Aparentemente assim é, mas a realidade é, na esmagadora maioria das vezes, bem diferente.
Na verdade, quem pretende renegociar contratos de empréstimos à habitação são muitas vezes famílias em riscos de incumprimento face a dificuldades económicas supervenientes em resultado, e como consequência da crise económica e financeira em que o País se encontra mergulhado. Ora, o objectivo destas famílias, na esmagadora maioria destes casos, é a renegociação contratual através do alargamento do prazo do contrato, permitindo deste modo uma diminuição do valor das prestações mensais a liquidar, mesmo que com o prejuízo incontornável de, aumentando o tempo de contrato, aumentar também um pouco o valor final a pagar pelo empréstimo contratado.
Se as instituições bancárias aproveitam estas circunstâncias e se aproveitam das debilidades financeiras dos mutuários para impor simultaneamente o aumento dos spreads, estamos perante um evidente acto de má fé negocial. Os bancos, ao impor um aumento do valor dos spreads nestas circunstâncias, alteram em seu favor as condições financeiras do contrato, mesmo que as prestações possam mesmo assim continuar a ser inferiores aos valores precedentes por causa do efeito da diluição dos pagamentos num prazo contratual superior.
Os clientes, com a corda na garganta, são colocados entre a espada e a parede: ou aceitam as novas condições financeiras agravadas pelo aumento dos spreads e passam a pagar prestações mensais inferiores compatíveis com as suas actuais condições de vida ou não aceitam esta atitude usurpadora dos bancos e arriscam-se a entrar em incumprimento face ao valor anterior das prestações.
Os clientes em situação económica mais fragilizada são os alvos débeis desta atitude oportunista das instituições financeiras. Acabam muitas vezes por aceitar as imposições de aumento do valor dos spreads e as novas condições financeiras agravadas dos contratos, aceitando descer as suas prestações mensais bem menos do que poderia ocorrer se a renegociação fosse feita apenas na base do alargamento do prazo do contrato do empréstimo. E, naturalmente, o valor final a pagar pelo empréstimo será sempre e seguramente bem maior que qualquer outro.

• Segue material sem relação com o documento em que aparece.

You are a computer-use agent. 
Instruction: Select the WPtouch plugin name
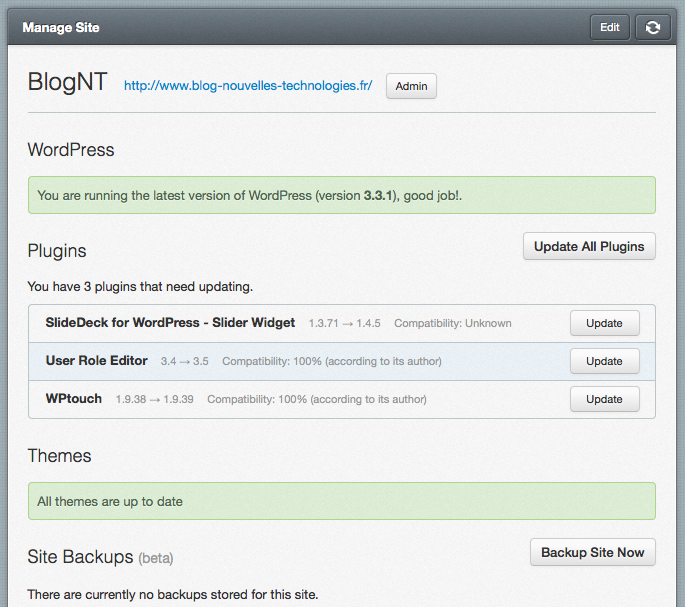tap(73, 399)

Lamentavelmente, o Banco de Portugal, na sua carta circular de 20 de Maio de 2009, dá plena cobertura a esta actuação das instituições financeiras. E embora cite o preâmbulo do Decreto-Lei 171/2008, de 26 de Agosto, esquece de todo que o legislador pretendeu, com esta legislação, "diminuir o peso dos encargos das famílias com o crédito à habitação".
Mas se o Banco de Portugal tem esta interpretação favorável aos interesses financeiros das instituições financeiras, desprezando de todo os interesses das famílias depositantes, afinal o que deveria ser o objecto central da actuação de uma supervisão bancária, é tempo da Assembleia da República promover uma clarificação do pensamento do legislador, aprovando uma alteração ao Decreto-Lei 171/2008, de 26 de Agosto, e determinando a proibição de aumento do valor dos spreads contratados no âmbito da renegociação dos contratos de empréstimos à habitação.
Assim, e ao abrigo das disposições regimentais e constitucionais aplicáveis, os Deputados do Grupo Parlamentar do Partido Comunista Português, abaixo assinados, apresentam o seguinte Projecto de Lei:
Artigo 1.º
Alteração
O Artigo 3.º do Decreto-Lei n.º 171/2008, de 26 de Agosto, passa a ter a seguinte redacção:
"Artigo 3.º
[....]
•1. [...].
•2. [...].
•3. Às instituições de crédito está igualmente vedado aumentar o valor dos spreads aquando da renegociação das condições dos empréstimos à habitação."
Artigo 2.º
Entrada em vigor
A presente lei entra em vigor no dia imediato ao da sua publicação.